Die »berechtigten Gründe für diese Annahme« liefere der im Bericht verwendete »primäre Beweisstandard«, so das UNO-Dokument, in dem es weiter heißt, die Charakterisierung »klar und überzeugend« beziehe sich auf »Beweise, die über ›berechtigte Gründe zur Annahme‹ hinausgehen, aber nicht unter die Charakterisierung ›über jeden berechtigten Zweifel erhaben‹ fallen«. Dementsprechend wird nirgendwo in dem Bericht erklärt, irgendeine der detaillierten Gewalttaten sei »ohne jeden berechtigten Zweifel« als wahr einzustufen.
»Unsere Schlussfolgerungen beruhen auf unseren eigenen Einschätzungen der Glaubwürdigkeit von Zeugen sowie auf der Überprüfung von Quellen und Querverweisen«, sagte die Sonderbeauftragte des UN-Generalsekretärs für sexuelle Gewalt und Konflikte, Pramila Patten. Ihr Team fand auch ein Muster unter den Opfern, zumeist Frauen, die ganz oder teilweise nackt, gefesselt und erschossen an mehreren Orten gefunden wurden, was »auf diverse Formen sexueller Gewalt hinweisen könnte«.
Monate oder Jahre
Die Führung der Vereinten Nationen und mehrere ihrer Organisationen waren heftiger Kritik vonseiten Israels und anderer ausgesetzt, weil sie sich monatelang geweigert hatten, Berichte über sexuelle Gewalt während der Morde und Geiselnahmen durch die Hamas-Terroristen am 7. Oktober anzuerkennen.
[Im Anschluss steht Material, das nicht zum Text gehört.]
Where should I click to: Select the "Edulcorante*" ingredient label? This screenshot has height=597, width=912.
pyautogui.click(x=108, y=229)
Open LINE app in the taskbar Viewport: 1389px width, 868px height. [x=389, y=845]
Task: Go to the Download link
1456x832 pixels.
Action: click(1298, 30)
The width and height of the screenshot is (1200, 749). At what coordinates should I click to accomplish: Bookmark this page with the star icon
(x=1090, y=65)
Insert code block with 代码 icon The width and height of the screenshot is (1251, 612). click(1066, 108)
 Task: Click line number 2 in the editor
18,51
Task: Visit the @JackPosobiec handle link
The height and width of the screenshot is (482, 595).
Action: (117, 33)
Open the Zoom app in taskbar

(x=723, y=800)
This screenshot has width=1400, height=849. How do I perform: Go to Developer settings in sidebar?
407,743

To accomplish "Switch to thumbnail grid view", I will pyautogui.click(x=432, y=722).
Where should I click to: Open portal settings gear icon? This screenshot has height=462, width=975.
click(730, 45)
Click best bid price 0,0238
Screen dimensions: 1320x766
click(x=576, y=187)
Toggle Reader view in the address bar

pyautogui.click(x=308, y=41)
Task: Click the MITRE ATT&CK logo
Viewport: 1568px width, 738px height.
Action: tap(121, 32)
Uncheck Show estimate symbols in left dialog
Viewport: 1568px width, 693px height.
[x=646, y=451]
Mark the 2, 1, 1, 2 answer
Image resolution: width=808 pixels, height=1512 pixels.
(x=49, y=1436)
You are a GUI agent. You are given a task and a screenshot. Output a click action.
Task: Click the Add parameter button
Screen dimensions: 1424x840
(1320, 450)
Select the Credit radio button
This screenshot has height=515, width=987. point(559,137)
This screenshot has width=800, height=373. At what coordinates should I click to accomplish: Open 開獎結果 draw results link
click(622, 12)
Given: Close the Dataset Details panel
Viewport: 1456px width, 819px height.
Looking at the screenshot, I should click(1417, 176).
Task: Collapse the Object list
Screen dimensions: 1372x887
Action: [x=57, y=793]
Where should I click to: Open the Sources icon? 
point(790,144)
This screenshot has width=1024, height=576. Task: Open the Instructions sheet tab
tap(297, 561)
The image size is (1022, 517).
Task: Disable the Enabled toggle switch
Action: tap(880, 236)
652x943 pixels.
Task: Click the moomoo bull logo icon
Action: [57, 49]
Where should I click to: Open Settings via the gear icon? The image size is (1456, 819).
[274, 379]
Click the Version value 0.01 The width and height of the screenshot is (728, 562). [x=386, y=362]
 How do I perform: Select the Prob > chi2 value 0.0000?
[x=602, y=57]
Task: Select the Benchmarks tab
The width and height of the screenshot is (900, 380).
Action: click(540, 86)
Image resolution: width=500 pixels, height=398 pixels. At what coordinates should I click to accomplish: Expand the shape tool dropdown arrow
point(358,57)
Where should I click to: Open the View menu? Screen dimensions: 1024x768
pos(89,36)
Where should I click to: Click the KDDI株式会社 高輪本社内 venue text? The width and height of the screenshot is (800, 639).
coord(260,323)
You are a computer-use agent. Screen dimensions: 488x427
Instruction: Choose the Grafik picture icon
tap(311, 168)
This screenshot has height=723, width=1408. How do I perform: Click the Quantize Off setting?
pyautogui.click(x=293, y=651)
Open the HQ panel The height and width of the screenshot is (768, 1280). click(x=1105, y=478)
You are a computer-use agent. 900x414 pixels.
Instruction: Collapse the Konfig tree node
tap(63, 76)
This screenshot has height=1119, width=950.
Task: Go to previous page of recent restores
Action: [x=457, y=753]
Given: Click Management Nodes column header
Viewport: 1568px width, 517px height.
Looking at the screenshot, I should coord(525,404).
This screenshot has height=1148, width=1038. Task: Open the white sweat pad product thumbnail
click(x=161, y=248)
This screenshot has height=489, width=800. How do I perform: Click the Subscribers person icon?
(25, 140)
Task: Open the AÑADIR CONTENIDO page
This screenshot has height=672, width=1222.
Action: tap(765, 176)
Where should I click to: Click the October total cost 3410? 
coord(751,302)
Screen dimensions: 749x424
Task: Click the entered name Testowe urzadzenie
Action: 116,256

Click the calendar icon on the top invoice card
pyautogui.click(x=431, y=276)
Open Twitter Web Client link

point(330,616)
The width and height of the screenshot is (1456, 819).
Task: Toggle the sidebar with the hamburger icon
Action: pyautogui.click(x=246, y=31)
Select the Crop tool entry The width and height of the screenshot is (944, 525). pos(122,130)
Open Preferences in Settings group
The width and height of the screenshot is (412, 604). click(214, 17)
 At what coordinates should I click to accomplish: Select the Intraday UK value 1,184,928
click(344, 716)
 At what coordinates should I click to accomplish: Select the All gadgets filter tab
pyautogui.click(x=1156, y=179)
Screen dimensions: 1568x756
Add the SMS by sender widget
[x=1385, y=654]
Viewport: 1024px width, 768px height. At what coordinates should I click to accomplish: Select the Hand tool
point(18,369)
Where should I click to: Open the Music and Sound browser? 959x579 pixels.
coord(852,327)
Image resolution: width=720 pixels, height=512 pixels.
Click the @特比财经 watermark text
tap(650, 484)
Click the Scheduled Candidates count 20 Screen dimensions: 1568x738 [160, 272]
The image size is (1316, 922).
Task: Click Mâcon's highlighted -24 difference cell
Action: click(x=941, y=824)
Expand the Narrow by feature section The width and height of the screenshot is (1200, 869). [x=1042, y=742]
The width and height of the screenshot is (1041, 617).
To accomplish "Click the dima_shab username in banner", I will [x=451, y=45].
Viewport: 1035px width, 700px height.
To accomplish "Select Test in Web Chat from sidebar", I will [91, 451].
Patten hatte Ende Januar und Anfang Februar auf Einladung der israelischen Regierung für siebzehn Tage Israel und das Westjordanland besucht. In einer Pressemitteilung vom Montag betonte sie wiederholt, ihr Auftrag habe nicht darin bestanden, Ermittlungen durchzuführen. Vielmehr hätten sie und ein neunköpfiges Expertenteam bereits bestehende Informationen gesammelt, unter anderem bei dreiunddreißig Treffen mit israelischen Vertretern und in vierunddreißig vertraulichen Interviews mit Überlebenden und Zeugen, freigelassenen Geiseln, Ersthelfern und anderen. Darüber hinaus sichteten sie mehr als fünftausend Fotos und fünfzig Stunden Videomaterial.
Zu ihrem Team gehörten »Spezialisten, die in geschützter und ethischer Befragung von Überlebenden, Opfern und Zeugen sexueller Gewaltverbrechen geschult sind, ein forensischer Pathologe und ein Analyst für digitale und öffentliche Informationen«, so Patten.
Es könnte »Monate oder Jahre dauern«, bis das wahre und volle Ausmaß der am 7. Oktober 2023 und in der Zeit danach verübten sexuellen Gewalt »ans Licht kommt, und vielleicht wird es nie vollständig bekannt sein«, sagte Patten und verwies auf den Mangel an forensischen Beweisen, die in den unmittelbaren chaotischen Stunden nach dem Massaker gesammelt werden konnten, auf die Veränderung der Tatorte bei der Suche, die übermäßige Verbrennung einiger Opfer und die mangelnde forensische Ausbildung einiger freiwilliger Ersthelfer.
Patten hat im Zuge ihrer Mission nicht direkt mit den Opfern sexueller Übergriffe des 7. Oktober gesprochen. Ihr wurde gesagt, dass mehrere von ihnen wegen eines Traumas in Behandlung waren und nicht mit ihr sprechen konnten, während sie in Israel war. Auf eine Nachfrage sagte die UNO-Sonderbeauftragte, sie habe die israelische Regierung um eine Folgemission gebeten, bei der ihr Büro direkt mit dazu bereiten Opfern sowie mit aus dem Gazastreifen freigelassenen Geiseln sprechen könne, Jerusalem habe jedoch noch nicht geantwortet.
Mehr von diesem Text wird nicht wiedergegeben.